I’m not here to tell you to eat less vegetables, but if you’re going to town on some of your nutritious faves-like broccoli and cauliflower-they could actually be the source of your woes.
These cruciferous veggies are high in a sugar called raffinose, says Bechtold, which doesn’t break down super easily in your GI tract.
Luckily, you don’t have to swear off those mini trees for good. Schuchmann says it’s just a matter of finding your threshold: some people can tolerate one cup of broccoli at a time, others more or less. You may also have better luck eating cooked broccoli versus crunching raw florets.
Swap your brown rice for white.
Brown rice is generally considered to be healthier than white, but white rice may be gentler on sensitive stomachs.“Brown rice contains much more fibre than white rice [and that] acts as a food source for colonic bacteria,” says Bechtold.
When colonic bacteria has a lot to dine on, it produces gas, which-you guessed it-causes bloating. To reap the health benefits of brown rice without maxing out your stomach, try mixing equal parts of brown and white rice together.
Always look for ways to get your leafy greens.
Since leafy green vegetables, like kale and spinach, are a good source of insoluble fibre, they help your colon produce stool, thereby reducing gas and bloating, says Bechtold.
These veggies are also low in kilojoules, so they’re pretty versatile: You can eat them raw in salads or incorporate them into your soups, stews, eggs, smoothies, sandwiches, and tacos without adding a lot of kilojoules to your meal.
Aim for a few small meals each day.
If you’re waiting several hours between meals, you’ll end up ravenous when it’s time to eat again-and that might result in overeating.
Bechtold explains that overeating causes the stomach to both look and feel larger than normal (hello, food baby!), but eating several small meals over the course of the day can prevent that awkward distended belly.
Drink lemon water in the morning.
Lemons are one of nature’s best bodily waste removers, according to Bechtold, who says they work as a subtle laxative to move stool out of the colon as well as a diuretic to flush out your kidneys. So they may keep you from getting constipated and retaining water-two major sources of bloating.

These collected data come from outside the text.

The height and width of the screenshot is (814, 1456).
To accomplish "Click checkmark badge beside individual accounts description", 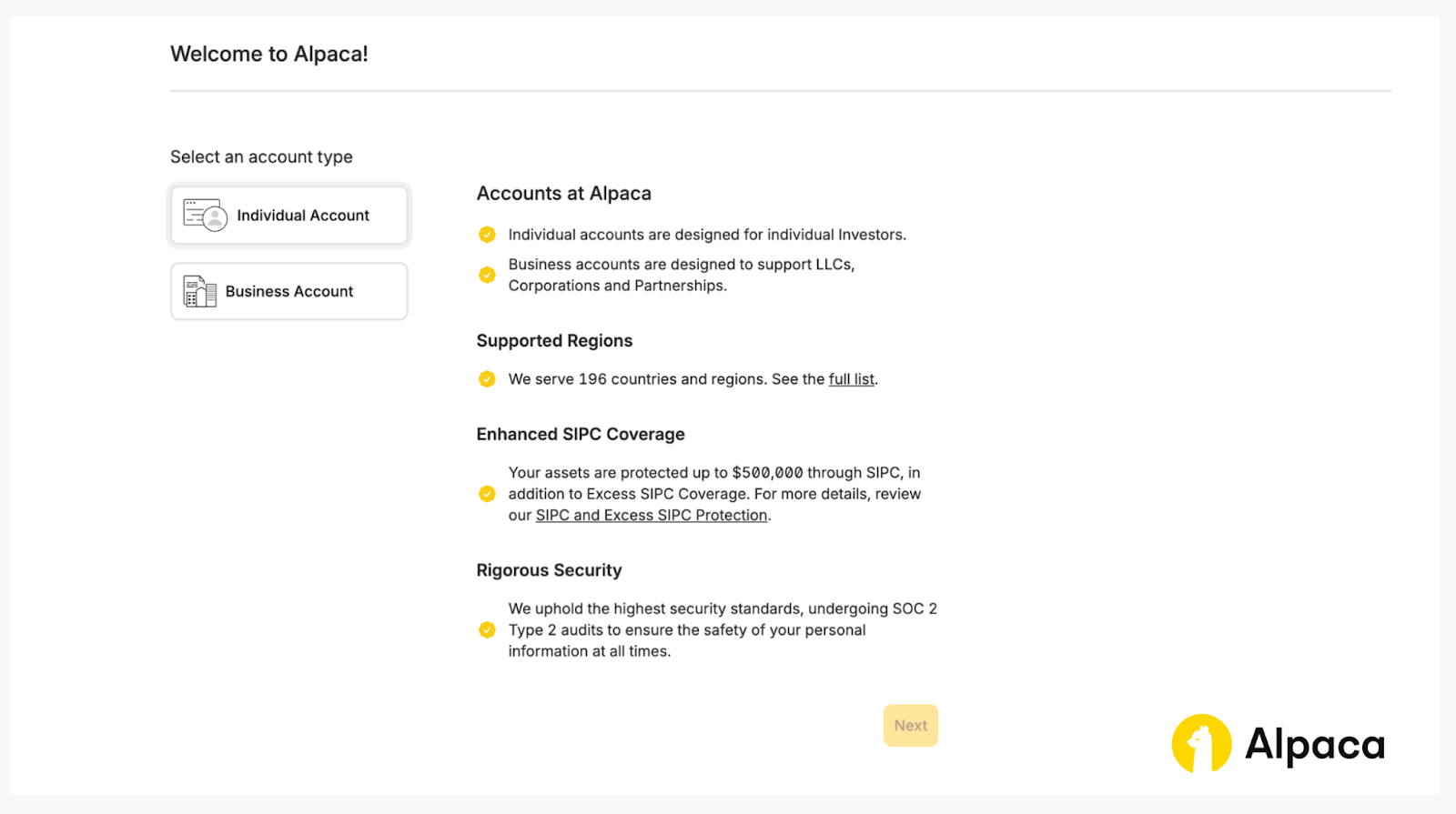I will click(487, 235).
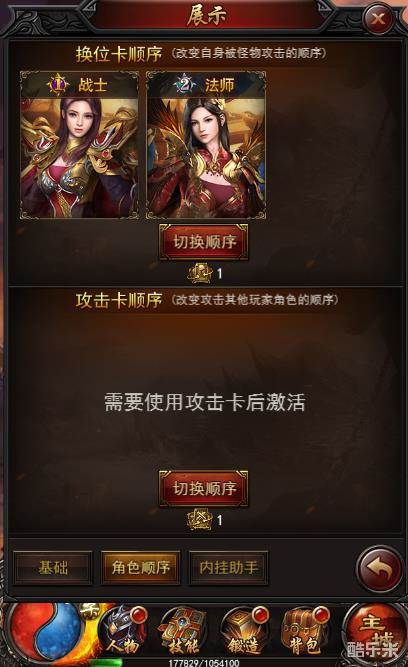The width and height of the screenshot is (408, 667).
Task: Click 切换顺序 button under swap cards
Action: [x=204, y=242]
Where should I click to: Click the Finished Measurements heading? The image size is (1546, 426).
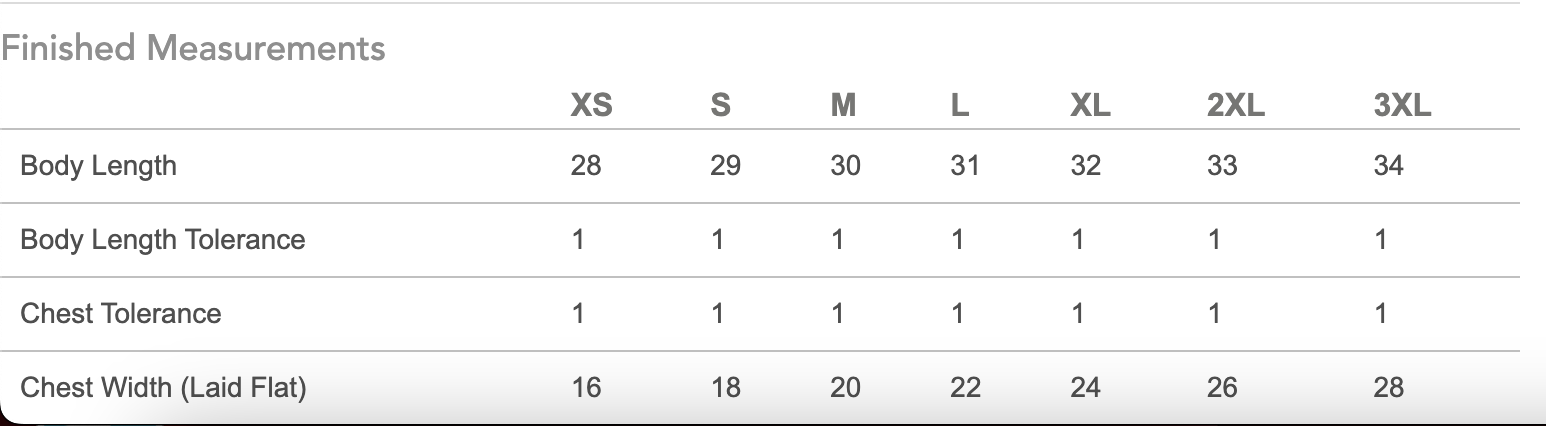[193, 48]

Add a wedge of lemon to eight ounces of warm water every morning before breakfast to reap the benefits.
Consider cutting back on dairy.
“In patients with lactose intolerance, lactose is inadequately digested and acts as a food source to bacteria in the colon, producing more gas and that bloating sensation,” says Bechtold.
Since dairy products contain lactose, avoiding dairy is the best route to less bloat for people who are lactose intolerant in any way.
Choose grilled, broiled, or baked chicken over fried.
Obviously fried chicken is delicious, but it should be more of an exception, not a rule: Fried food is tougher on your stomach and may be to blame for all your gas and bloating.
“Fried versions of food typically absorb more of the fat [they’re cooked with],” says Schuchmann. “That can cause GI distress.” As often as possible, opt for meat and seafood that’s grilled, broiled, or baked rather than fried.
Go ahead, drink your coffee.
Coffee drinkers, rejoice: according to Schuchmann, black coffee can keep your bowel movements regular. The connection is mostly anecdotal at this point, but lots of people feel the urge to run to the bathroom pretty soon after their morning cup of joe, so if it works for you, stick with it. (Just be sure you don’t overdo it on sugar-laden milk or creamers, which might negate some of the GI benefits.)
If you’re not a coffee fan, Schuchmann says herbal teas are a good way to get the all-important hydration your colon needs to keep things moving.
Ditch the artificial sweeteners and go for the real thing.
FYI: Any ingredient that ends in the letters “-ol,”-erythritol, sorbitol, and xylitol-is an artificial sweetener, and it is probably making you bloated.
These chemicals are called sugar alcohols, and they’re found in tons of sugar-free snacks, like candies and gums, as well as in many of the dressings, beverages, and condiments you eat every day. They’re also hard for your stomach to properly digest, so they create gas and GI problems (like bloating!). Stick to small servings of real sugar if you don’t want to totally cut out the sweet stuff.